Starting Sunday, any Korean or foreigner who violates the isolation rule can face up to a year in prison or up to 10 million won ($8,000) in fines under the revised Infectious Disease Control and Prevention Act, which is more severe than the previous maximum fine of 3 million won. For foreigners particularly, health officials vowed to enforce the Immigration Act to deport them from Korea if they violate the self-quarantine order.

The government’s task force said Sunday that more local government offices will team up with the police to randomly ring the doorbells of quarantined people without any notice to check whether they’re at home. The measure is in response to a growing number of people leaving their smartphones at their homes and roaming around.

All quarantined people have to download a self-quarantine app on their smartphones that comes with a GPS function that enables government officials to check whether they remain in their permitted boundaries.

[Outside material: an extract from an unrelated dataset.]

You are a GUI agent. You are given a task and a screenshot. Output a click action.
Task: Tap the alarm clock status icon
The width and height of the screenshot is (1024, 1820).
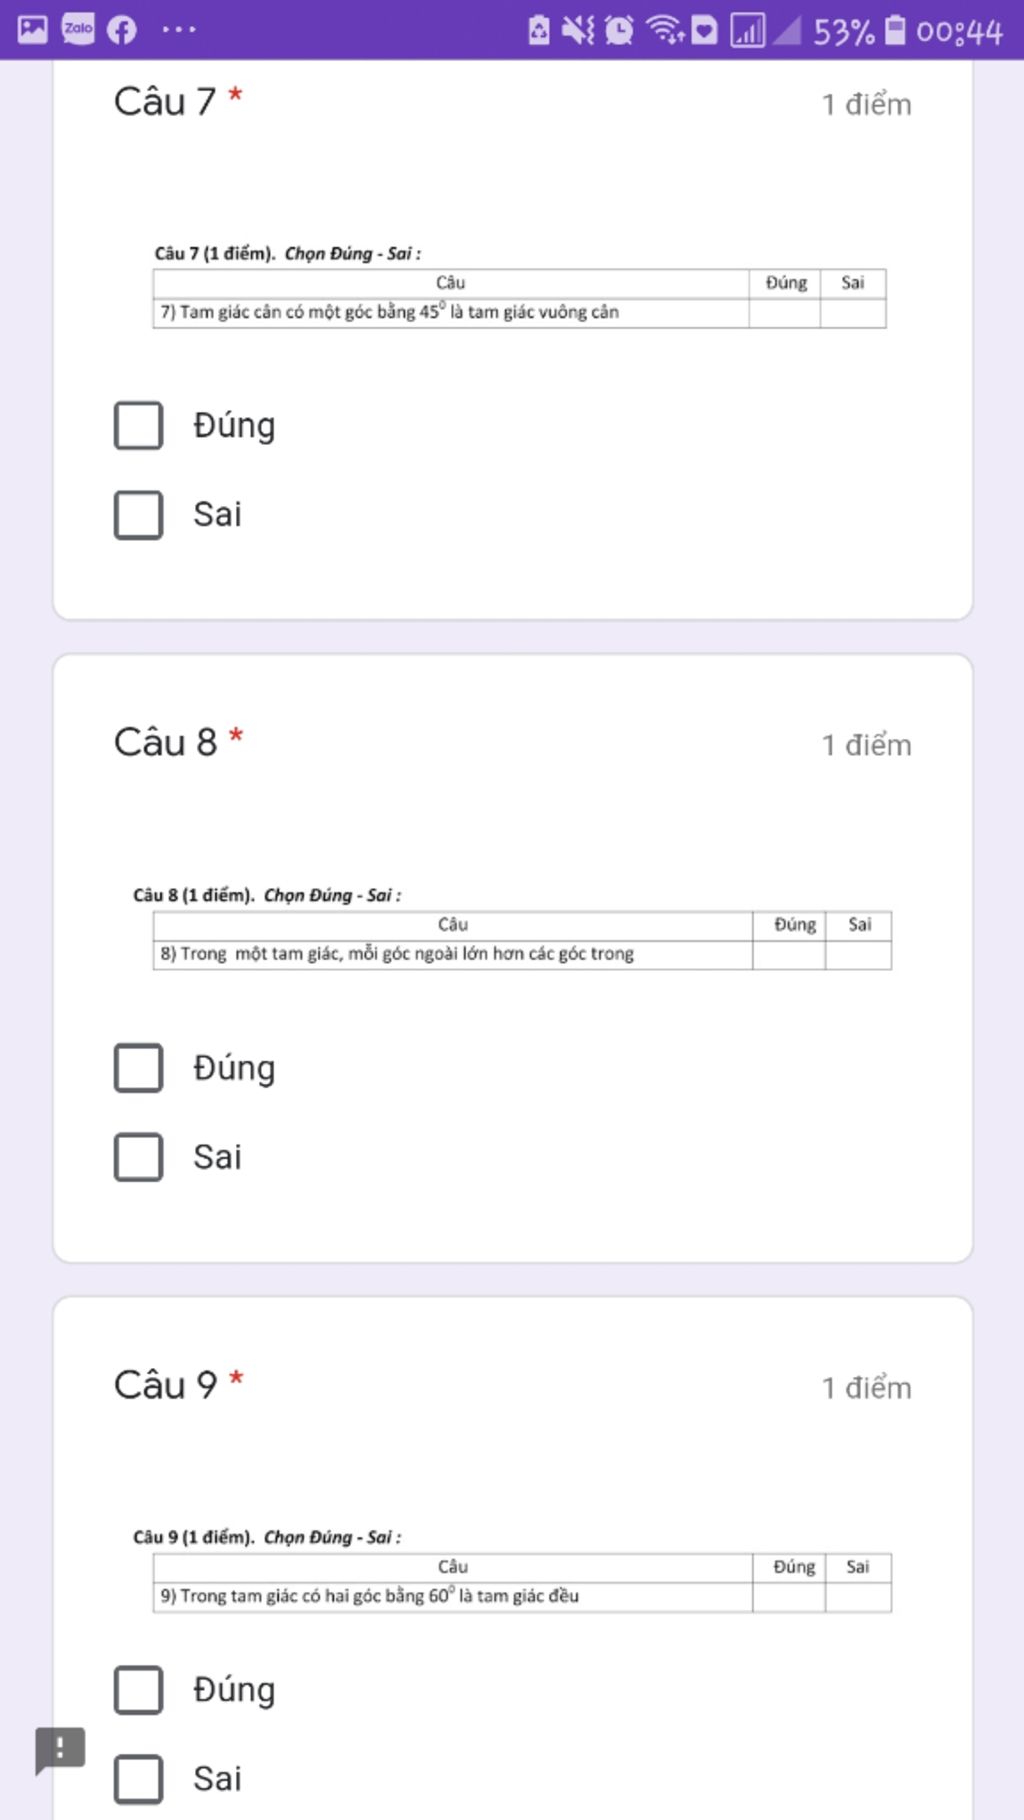pyautogui.click(x=620, y=30)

The Ministry of Justice announced Sunday that a Taiwanese woman who arrived in Korea last Thursday and was told she had to self-quarantine at a government-run isolation facility at her own expense, about 100,000 won per day, said she couldn’t pay the fee and so was deported.

From last Wednesday, all Korean and non-Korean nationals landing in Korea from overseas have been required to self-isolate in their homes or a state-run facility for 14 days, with exceptions made for a few specific visa categories arriving for short-term stays, or less than 90 days.

In Pyeongtaek, Gyeonggi, home of the Osan Air Base of the U.S. Air Force, at least 16 infections have been traced to a wine bar run by an American woman in her 40s, who tested positive for the coronavirus last Wednesday shortly after returning from a U.S. trip from Feb. 23 to March 19, according to Pyeongtaek officials. As of Monday morning, 16 out of at least 22 people she was in contact with tested positive, including an American man in his 40s who works at an IT company on the Osan Air Base.